• **SOURCE RECORDS**
(begin)

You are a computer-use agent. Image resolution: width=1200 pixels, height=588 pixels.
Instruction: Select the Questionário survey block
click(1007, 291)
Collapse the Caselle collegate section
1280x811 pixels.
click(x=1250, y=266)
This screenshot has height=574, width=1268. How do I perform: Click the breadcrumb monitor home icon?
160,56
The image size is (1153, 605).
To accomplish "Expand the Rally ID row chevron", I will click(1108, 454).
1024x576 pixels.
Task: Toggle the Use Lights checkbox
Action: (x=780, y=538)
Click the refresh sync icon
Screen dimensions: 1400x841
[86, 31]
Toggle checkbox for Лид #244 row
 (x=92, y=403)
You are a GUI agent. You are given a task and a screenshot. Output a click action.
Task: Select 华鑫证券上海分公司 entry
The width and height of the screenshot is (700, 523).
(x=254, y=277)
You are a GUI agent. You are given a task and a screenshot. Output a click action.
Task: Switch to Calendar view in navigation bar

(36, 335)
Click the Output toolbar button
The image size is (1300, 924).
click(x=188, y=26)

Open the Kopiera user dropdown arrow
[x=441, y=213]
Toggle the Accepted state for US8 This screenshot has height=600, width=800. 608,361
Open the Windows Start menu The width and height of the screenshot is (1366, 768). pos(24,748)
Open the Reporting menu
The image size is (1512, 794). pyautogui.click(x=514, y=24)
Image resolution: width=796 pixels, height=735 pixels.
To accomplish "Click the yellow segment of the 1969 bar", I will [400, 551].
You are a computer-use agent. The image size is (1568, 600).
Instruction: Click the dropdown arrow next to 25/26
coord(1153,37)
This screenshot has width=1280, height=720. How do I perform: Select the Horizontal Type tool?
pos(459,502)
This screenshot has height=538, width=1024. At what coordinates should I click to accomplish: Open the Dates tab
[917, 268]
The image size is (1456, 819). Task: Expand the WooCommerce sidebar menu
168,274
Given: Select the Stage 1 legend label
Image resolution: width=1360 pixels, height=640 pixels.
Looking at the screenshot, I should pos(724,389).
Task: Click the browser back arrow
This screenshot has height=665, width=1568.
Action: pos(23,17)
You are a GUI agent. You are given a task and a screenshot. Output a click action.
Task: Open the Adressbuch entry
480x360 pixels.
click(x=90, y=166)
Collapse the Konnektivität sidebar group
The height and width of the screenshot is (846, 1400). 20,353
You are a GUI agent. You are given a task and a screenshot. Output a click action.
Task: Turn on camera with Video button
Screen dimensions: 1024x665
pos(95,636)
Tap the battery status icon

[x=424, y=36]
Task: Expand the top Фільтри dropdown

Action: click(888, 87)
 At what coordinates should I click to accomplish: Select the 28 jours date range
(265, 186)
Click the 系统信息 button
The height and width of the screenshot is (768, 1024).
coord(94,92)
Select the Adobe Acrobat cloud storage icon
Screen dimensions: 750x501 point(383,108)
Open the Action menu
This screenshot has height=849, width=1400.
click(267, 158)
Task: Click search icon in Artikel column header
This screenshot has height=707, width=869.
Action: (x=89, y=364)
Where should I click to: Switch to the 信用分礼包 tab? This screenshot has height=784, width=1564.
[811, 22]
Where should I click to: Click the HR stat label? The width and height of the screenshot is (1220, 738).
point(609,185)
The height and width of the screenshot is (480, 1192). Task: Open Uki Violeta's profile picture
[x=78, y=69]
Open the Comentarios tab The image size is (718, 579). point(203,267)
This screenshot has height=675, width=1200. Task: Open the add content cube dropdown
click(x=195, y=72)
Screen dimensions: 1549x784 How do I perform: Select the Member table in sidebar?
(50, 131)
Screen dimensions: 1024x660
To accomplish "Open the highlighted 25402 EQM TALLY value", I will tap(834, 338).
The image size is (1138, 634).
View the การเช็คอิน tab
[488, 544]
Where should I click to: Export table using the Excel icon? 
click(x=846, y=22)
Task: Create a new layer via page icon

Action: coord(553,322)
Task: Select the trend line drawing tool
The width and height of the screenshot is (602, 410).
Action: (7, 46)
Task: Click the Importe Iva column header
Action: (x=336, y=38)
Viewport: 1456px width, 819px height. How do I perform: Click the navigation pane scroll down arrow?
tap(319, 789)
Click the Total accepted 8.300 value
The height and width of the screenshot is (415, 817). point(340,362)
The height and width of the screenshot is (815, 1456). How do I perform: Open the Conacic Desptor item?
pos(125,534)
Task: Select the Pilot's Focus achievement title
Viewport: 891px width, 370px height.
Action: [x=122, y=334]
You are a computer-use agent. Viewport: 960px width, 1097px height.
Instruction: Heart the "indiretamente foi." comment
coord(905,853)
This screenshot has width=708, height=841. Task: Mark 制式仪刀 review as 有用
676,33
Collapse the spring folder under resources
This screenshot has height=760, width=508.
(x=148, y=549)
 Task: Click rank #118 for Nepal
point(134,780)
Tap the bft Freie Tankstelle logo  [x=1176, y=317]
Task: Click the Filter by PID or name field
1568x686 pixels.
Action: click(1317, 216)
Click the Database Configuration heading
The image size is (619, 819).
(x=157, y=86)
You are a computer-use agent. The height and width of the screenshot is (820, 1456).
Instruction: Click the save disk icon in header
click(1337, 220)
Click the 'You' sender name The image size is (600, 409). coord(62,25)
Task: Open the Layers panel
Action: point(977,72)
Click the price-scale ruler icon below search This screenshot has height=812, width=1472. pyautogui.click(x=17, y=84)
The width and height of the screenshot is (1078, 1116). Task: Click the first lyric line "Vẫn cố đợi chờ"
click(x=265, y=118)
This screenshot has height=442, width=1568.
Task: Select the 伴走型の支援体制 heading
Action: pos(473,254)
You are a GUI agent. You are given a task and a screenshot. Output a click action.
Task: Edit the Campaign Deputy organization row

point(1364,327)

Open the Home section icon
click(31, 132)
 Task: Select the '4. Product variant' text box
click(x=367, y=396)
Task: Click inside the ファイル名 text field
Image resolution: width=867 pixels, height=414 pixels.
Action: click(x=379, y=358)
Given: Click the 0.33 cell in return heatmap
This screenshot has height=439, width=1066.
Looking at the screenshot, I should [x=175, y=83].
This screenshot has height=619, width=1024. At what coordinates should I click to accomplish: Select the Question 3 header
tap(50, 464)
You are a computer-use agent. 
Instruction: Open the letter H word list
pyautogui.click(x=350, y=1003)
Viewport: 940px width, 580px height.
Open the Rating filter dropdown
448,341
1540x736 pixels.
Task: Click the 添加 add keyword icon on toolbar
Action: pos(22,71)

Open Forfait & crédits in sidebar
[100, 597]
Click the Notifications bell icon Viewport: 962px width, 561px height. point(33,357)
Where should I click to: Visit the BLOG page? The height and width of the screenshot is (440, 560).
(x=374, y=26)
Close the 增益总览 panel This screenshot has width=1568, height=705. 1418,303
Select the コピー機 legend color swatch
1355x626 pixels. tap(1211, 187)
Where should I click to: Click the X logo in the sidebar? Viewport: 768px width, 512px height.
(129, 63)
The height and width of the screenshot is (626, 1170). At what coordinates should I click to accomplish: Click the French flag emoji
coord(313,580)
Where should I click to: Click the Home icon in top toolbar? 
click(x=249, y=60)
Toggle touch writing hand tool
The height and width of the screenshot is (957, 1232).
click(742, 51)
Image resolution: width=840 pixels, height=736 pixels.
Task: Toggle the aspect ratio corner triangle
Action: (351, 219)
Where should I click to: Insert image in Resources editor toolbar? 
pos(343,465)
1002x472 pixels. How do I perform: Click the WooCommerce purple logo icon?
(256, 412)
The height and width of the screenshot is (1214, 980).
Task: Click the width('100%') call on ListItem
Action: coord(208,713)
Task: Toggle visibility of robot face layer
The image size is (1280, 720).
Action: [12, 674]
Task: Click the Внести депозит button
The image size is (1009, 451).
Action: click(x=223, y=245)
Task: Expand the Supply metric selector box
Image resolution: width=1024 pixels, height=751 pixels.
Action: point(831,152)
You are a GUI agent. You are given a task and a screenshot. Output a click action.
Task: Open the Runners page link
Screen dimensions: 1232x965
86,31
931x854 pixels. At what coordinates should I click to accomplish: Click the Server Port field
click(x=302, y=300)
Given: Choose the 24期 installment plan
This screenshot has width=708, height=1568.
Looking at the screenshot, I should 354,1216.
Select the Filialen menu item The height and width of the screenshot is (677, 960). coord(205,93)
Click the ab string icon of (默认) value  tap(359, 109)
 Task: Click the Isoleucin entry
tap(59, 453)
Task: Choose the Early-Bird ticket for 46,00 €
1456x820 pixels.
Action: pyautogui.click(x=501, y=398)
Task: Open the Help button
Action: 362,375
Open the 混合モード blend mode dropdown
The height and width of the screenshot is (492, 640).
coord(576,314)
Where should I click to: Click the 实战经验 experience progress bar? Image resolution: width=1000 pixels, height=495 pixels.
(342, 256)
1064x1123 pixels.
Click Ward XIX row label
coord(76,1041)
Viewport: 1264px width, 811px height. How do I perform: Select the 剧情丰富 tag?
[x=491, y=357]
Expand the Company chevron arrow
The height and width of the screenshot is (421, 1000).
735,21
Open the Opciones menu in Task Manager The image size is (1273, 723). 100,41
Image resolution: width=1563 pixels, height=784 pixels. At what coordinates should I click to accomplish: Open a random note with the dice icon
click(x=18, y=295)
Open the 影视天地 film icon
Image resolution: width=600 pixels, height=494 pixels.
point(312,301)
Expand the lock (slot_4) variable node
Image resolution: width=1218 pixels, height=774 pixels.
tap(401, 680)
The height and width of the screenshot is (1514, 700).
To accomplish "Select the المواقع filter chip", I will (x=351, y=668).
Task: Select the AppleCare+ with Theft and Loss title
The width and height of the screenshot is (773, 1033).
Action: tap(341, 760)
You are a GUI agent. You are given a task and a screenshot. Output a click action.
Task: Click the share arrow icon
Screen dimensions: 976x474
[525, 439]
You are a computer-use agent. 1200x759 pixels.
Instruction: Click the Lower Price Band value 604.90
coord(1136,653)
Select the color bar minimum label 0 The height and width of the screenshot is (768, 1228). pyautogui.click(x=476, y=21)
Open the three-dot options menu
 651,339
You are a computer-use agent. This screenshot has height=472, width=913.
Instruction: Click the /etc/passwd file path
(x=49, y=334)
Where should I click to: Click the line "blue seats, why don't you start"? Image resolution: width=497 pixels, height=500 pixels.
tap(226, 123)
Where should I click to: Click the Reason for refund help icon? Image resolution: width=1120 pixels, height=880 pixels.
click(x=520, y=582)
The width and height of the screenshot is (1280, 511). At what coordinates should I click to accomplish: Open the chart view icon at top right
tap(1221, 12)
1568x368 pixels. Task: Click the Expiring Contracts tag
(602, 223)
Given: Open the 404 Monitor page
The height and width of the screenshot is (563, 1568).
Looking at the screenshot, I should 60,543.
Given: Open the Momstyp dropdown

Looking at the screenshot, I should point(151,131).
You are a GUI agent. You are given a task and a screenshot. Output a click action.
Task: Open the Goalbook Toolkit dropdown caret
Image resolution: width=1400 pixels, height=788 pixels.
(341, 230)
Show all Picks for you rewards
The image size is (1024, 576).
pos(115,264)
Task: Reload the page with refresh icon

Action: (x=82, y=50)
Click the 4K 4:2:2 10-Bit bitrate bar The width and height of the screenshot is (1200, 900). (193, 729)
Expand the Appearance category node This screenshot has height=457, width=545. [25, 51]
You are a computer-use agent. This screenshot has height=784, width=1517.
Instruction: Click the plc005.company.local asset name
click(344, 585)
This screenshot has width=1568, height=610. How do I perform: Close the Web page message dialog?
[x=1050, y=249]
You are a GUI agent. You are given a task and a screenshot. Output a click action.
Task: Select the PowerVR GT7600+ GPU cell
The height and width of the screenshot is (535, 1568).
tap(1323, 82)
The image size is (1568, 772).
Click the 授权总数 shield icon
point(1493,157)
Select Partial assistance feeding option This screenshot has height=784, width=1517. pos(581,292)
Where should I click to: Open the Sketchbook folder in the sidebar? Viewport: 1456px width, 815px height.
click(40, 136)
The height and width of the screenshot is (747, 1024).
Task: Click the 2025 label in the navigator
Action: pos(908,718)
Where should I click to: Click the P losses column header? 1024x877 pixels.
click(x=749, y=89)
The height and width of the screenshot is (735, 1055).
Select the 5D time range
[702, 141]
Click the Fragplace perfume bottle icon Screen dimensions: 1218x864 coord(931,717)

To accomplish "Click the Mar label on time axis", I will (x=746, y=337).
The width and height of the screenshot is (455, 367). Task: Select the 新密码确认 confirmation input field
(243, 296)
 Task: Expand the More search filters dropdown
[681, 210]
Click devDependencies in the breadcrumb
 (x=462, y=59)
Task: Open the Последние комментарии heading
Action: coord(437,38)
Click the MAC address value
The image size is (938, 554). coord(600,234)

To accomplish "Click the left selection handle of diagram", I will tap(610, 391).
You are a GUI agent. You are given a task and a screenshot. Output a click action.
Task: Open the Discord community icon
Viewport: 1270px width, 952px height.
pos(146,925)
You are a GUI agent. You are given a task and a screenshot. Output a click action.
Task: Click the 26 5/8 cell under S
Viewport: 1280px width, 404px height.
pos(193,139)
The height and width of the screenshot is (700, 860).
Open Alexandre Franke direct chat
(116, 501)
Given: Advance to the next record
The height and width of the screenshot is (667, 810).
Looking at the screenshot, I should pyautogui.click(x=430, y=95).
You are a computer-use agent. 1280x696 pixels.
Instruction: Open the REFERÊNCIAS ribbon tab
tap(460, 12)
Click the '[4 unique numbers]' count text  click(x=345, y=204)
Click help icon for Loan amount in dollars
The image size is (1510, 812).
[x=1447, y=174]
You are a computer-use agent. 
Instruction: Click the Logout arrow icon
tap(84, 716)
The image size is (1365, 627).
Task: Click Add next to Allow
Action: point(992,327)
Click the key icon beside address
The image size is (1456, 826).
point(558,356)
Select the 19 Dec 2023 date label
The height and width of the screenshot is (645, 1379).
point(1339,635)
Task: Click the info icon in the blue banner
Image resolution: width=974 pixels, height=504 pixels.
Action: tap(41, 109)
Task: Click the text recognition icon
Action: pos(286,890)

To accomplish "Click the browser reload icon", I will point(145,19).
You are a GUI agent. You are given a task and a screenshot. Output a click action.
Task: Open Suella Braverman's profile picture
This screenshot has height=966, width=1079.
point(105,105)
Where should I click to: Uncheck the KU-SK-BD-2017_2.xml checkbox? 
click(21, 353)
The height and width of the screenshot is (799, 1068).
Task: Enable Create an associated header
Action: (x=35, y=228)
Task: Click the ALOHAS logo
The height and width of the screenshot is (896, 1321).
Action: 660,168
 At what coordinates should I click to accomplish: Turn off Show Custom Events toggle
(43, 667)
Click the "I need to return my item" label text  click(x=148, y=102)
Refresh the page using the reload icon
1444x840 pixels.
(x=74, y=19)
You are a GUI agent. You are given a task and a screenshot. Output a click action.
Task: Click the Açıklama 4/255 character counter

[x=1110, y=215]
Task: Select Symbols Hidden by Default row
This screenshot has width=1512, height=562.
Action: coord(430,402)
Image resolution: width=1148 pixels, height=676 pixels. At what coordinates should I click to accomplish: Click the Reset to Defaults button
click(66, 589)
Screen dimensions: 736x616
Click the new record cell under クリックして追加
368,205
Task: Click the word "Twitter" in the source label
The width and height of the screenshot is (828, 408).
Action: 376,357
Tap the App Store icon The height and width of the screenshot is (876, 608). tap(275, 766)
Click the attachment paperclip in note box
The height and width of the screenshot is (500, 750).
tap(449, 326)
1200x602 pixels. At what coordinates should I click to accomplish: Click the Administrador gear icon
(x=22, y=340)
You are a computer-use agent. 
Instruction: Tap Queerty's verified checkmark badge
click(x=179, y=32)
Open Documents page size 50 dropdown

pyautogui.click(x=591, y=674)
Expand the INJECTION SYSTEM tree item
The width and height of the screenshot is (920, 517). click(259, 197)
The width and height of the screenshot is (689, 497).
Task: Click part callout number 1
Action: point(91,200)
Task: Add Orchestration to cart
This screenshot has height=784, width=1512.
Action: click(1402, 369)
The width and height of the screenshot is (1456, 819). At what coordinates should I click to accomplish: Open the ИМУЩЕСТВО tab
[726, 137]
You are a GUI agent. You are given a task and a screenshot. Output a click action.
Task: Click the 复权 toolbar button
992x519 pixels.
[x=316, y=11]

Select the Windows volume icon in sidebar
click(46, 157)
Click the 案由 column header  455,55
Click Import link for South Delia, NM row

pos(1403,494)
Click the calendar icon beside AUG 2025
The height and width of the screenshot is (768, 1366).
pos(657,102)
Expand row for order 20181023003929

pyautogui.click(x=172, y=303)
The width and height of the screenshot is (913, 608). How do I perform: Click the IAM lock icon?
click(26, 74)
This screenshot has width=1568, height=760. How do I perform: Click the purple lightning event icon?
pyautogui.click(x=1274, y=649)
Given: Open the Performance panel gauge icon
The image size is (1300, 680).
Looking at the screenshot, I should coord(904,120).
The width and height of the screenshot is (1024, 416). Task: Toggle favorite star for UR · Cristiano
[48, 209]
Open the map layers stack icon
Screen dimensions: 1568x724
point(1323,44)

(end)

• **PROBLEM STATEMENT**
Please begin at the line that has "Show all Picks for you rewards" and stop after the line that has "click(344, 585)" in the material above, then give those lines again with "Appearance" swapped for "Display" and nothing else changed.

• **RESULT FOR THIS EXERCISE**
Show all Picks for you rewards
The image size is (1024, 576).
pos(115,264)
Task: Reload the page with refresh icon

Action: (x=82, y=50)
Click the 4K 4:2:2 10-Bit bitrate bar The width and height of the screenshot is (1200, 900). (193, 729)
Expand the Display category node This screenshot has height=457, width=545. [25, 51]
You are a computer-use agent. This screenshot has height=784, width=1517.
Instruction: Click the plc005.company.local asset name
click(344, 585)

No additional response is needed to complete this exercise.